- Born: 18 March 1914 Mykolaiv Russian Empire
- Died: 26 December 2002 (aged 88) Kyiv, Ukraine
- Citizenship: USSR, Ukraine
- Occupations: Poet, literary critic, translator
- Writing career
- Language: Ukrainian, Russian
- Notable awards: Taras Shevchenko Prize, 1984
- Website: www.leonid.vysheslavsky.name

= Leonid Vysheslavskyi =

Ukrainian poet

Leonid Vysheslavskyi (Леонід Миколайович Вишеславський; 18 March 1914 – 26 December 2002) was a Ukrainian poet, literary critic and translator. He wrote in the Russian and Ukrainian languages and published more than 60 books of poems, prose and translations. Vysheslavskyi's works were published in the Ukrainian, Polish, German, French and other languages. He had supporters and friends in many countries.

==Biography and creation==
Leonid Vysheslavskyi was born in Nikolayev 18 March 1914. His father Mykola Vysheslavskyi (1888–1979) was engineer, his mother Cleopatra Platonova (1892–1939) was the daughter of a priest. He spent his childhood in the family's maternal grandfather, a priest Harlampy Platonov, in a family with great cultural and spiritual traditions. His wife Agnessa Baltaga (1905–1991) was literary critic. Their daughter — Iryna Vysheslavska — is artist, their grandson — Hlib Vysheslavskyi — is artist and art critic.

• [Information provided]
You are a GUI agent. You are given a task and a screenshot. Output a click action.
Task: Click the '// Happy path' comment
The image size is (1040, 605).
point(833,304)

• [What is asked]
1 > List every relative of Leonid Vysheslavskyi named in the biography of him above, giving each person's name and relationship to him.
2 > Continue the biography of Leonid Vysheslavskyi from its final sentence, keeping the same encyclopedic style.

• [Per-task outputs]
1 >
Mykola Vysheslavskyi, father
Cleopatra Platonova, mother
Harlampy Platonov, maternal grandfather
Agnessa Baltaga, wife
Iryna Vysheslavska, daughter
Hlib Vysheslavskyi, grandson

2 >
In his youth he was interested in futurist poets, especially Vladimir Mayakovsky, (many years later, he wrote about him literary studies). First poems he published in 1931 in Kharkiv and in Moscow. He graduated from Taras Shevchenko University of Kyiv in 1938, philological department. Since 1948 until 2002 Vysheslavskyi was the editor of the magazine Raduga (means: rainbow), (renamed in 1963 from "Soviet Ukraine").

One of the main themes in the Vysheslavskyi's poetry is a flight into space, as a human contact with the Universe. After Yuri Gagarin’s flight Vysheslavsky wrote several poetry books. The First Astronaut liked his poems very much and ever wrote himself introduction to one of them. Vysheslavsky had active creative life and communication with prominent contemporaries: priest Alexander Men, poets David Burliuk, Boris Pasternak, Mykola Zerov, Pavlo Tychyna, Ivan Drach and other.

==Awards==
- Winner of Literary Prize by Pavlo Tychyna (1974);
- Winner of National Prize of Ukraine by Taras Shevchenko (1984);
- Asteroid 2953 "Visheslaviya" was named in honor of the poet (1986).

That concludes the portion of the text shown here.